» Documento
☆ ☆ ☆ ☆ ☆
Per altro, in punto di diritto viene ribadito come “ la mancata effettuazione di un accertamento peritale non può costituire motivo di ricorso per cassazione ai sensi dell’art. 606 (co. 1 lett.d cpp) – e ciò in quanto – “la perizia non può farsi rientrare nel concetto di prova decisiva, trattandosi di un mezzo di prova “neutro” sottratto alla disponibilità della parti, e rimesso alla discrezionalità del giudice”.

Espressamente esaminando il contesto della “efficacia dell’azione posta in essere”,  la Corte arriva a chiarire come “il padre” abbia voluto porre in essere un’azione tesa alla uccisione della figlia, avendo usato un mezzo “indicativo del proposito di provocare la morte della parte lesa”.

Ed infatti, la Sentenza prosegue nel chiarire come “non vi è dubbio che una simile azione (l’aver infilato la testa della figlia in un sacchetto di plastica e l’aver cercato di impedirle di respirare e di soffocarla stringendo i manici del sacchetto intorno al collo) è idonea a provocare la morte per asfissia ed a nulla rileva, ai fini della qualificazione giuridica del fatto, che la parte lesa sia riuscita ad interrompere l’azione, riportando solo lievi lesioni.”
☆ ☆ ☆ ☆ ☆
» Estratto della fonte
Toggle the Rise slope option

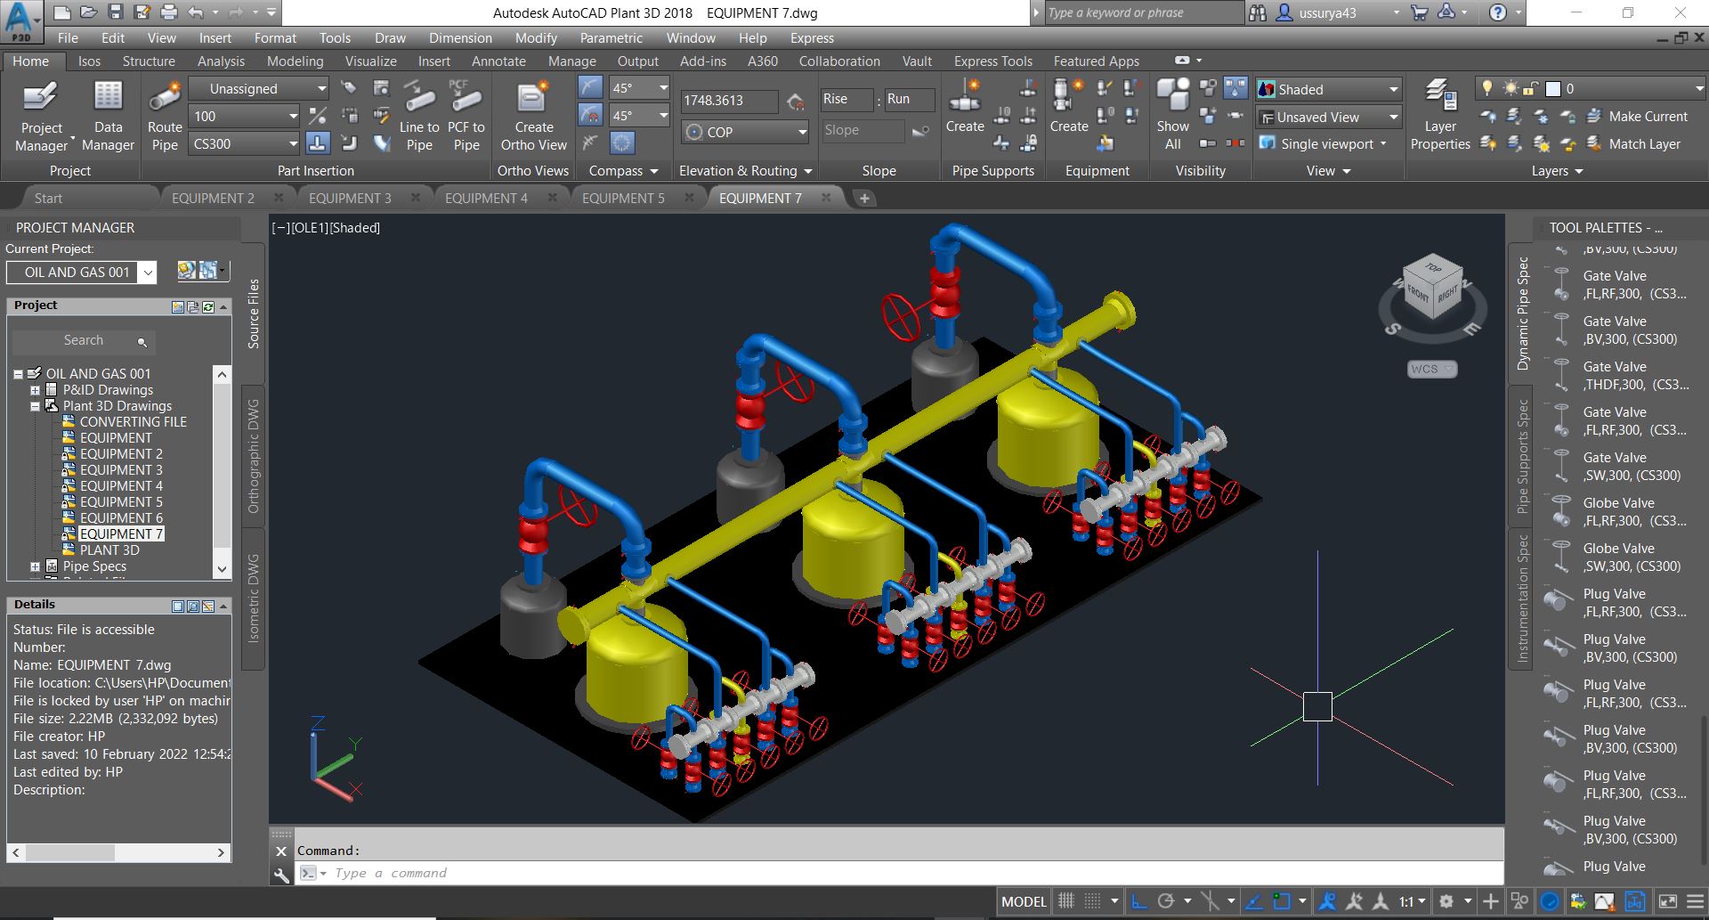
☆ ☆ ☆ ☆ ☆
» Dettagli del problema
Scrivi il seguito del commento alla sentenza sul padre che cercò di soffocare la figlia con un sacchetto di plastica, ripartendo dall'ultima frase riportata.

» Risposta al compito
 Dunque, nel ricostruire le dinamiche del “tentato omicidio”, che costituiva l’oggetto del giudicare, la Corte afferma, senza infingimenti, come la volontà del padre di “uccidere la figlia, fosse apertamente stata manifestata dall’imputato, avendo (tra l’altro) risposto alla figlia che scongiurava di non ucciderla “no, le botte non servono a niente, non bastano, devi pagare… devi stare serena per quello che sto per fare, devi pagare…(testuale a pag. 2 della sentenza impugnata)” (!)

In merito poi all’ulteriore eccezione della difesa, quella che sosteneva la “desistenza volontaria dell’imputato dal portare a compimento il suo intento di uccidere la figlia” la Sentenza in esame nel rigettarlo decisamente, osserva : “l’imputato, quindi, non ha portato a compimento il suo proposito, non perché avesse rinunciato volontariamente ad uccidere sua figlia, ma perché la stessa era riuscita a fuggire”.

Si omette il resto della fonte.